Sotto controllo. Il ghiacciaio è stato costantemente monitorato sin dai primi anni del secolo scorso dal Comitato Glaciologico Italiano (CGI) che ha raccolto dati, immagini e materiali, poi condivisi con la comunità scientifica.
Un’immagine della “Città di Ghiaccio”: si tratta di 12 km di tunnel intervallati da caverne adibite a dormitori, cucine, infermerie, sale radio ecc., scavati durante la Prima guerra mondiale nel ghiacciaio della Marmolada che all’epoca, in alcuni punti, superava i 50 metri di spessore (1916).
© Comitato Glaciologico Italiano – Università di Padova – Università di Parma – Istituto Nazionale di Oceanografia e di Geofisica Sperimentale – OGS
Il dato più evidente è che il ghiacciaio della Marmolada oggi è grande un decimo rispetto a 100 anni fa: si è ridotto di più del 70% in superficie e di oltre il 90% in volume. E si tratta di un fenomeno in progressiva accelerazione, tanto che negli ultimi 40 anni la sola fronte centrale è arretrata di più di 600 metri risalendo nel contempo in quota di circa 250 metri.
In particolare la velocità di ritiro media è stata di:
- 0,5 metri/anno, tra il 1902 e il 1906
- 5 m/anno, tra il 1925 e il 1938
- 8,4 m/anno, tra il 1951 e il 1966
- 10,3 m/anno, tra il 1971 e il 2015
Le cause? Certamente gioca un ruolo importante l’aumento della temperatura. In particolare, l’aumento della temperatura minima invernale: sulla Marmolada, è cresciuta di 1,5 gradi nel corso di 35 anni di osservazioni.

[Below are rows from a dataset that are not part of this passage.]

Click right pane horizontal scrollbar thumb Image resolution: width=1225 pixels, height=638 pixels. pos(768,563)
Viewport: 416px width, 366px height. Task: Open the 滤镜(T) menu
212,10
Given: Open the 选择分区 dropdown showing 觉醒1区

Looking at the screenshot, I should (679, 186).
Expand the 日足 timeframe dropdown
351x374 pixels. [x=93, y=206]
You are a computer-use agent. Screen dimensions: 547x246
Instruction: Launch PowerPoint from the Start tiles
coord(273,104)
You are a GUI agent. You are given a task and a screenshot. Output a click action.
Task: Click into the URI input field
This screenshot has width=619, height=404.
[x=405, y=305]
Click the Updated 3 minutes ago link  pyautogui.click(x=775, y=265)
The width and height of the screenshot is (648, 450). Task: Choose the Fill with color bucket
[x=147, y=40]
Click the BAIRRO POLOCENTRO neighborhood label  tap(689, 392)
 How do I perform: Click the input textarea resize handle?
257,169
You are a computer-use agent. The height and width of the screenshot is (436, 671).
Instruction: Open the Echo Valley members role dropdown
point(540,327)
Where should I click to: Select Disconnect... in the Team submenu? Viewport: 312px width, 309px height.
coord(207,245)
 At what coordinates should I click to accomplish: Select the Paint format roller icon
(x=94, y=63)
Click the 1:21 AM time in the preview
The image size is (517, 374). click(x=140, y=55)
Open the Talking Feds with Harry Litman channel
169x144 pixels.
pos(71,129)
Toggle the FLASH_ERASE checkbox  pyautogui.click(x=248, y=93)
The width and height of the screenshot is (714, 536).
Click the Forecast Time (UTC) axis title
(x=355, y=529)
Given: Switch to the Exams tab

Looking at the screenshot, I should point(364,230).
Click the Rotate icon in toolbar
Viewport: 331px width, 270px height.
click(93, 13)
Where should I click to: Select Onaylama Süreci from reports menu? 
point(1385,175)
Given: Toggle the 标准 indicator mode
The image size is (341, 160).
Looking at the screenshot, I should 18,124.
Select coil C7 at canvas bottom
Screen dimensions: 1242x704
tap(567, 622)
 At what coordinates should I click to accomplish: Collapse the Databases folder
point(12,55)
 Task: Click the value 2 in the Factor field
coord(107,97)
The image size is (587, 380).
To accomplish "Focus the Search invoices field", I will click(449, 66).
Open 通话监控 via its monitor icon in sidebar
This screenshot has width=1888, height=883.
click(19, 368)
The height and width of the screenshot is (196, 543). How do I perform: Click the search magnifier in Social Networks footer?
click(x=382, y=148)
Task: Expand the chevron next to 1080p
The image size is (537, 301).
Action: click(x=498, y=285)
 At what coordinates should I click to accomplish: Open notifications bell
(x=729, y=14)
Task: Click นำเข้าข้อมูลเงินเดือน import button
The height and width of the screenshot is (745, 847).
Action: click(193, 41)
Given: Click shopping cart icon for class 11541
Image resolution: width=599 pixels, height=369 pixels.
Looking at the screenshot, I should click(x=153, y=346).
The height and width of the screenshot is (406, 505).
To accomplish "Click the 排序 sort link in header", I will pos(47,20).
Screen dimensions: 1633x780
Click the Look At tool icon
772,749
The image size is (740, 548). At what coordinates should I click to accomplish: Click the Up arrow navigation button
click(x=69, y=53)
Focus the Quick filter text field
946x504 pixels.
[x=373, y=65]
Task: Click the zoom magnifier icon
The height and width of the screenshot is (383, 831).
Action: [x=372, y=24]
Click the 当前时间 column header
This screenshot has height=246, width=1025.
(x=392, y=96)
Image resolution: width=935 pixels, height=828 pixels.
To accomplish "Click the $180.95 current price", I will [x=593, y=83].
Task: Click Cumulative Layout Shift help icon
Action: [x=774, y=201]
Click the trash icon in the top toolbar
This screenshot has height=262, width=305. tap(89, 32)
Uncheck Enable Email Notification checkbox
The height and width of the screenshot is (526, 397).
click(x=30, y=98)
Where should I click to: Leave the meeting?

Più cause insieme. Venendo al tragico crollo del 3 luglio 2022, che ha interessato la parte residuale del ghiacciaio centrale, i ricercatori sostengono che si è verificato per più cause, ciascuna delle quali ha avuto un diverso “peso specifico” che è ancora impossibile determinare. A contribuire al crollo sono stati «la forte inclinazione del pendio…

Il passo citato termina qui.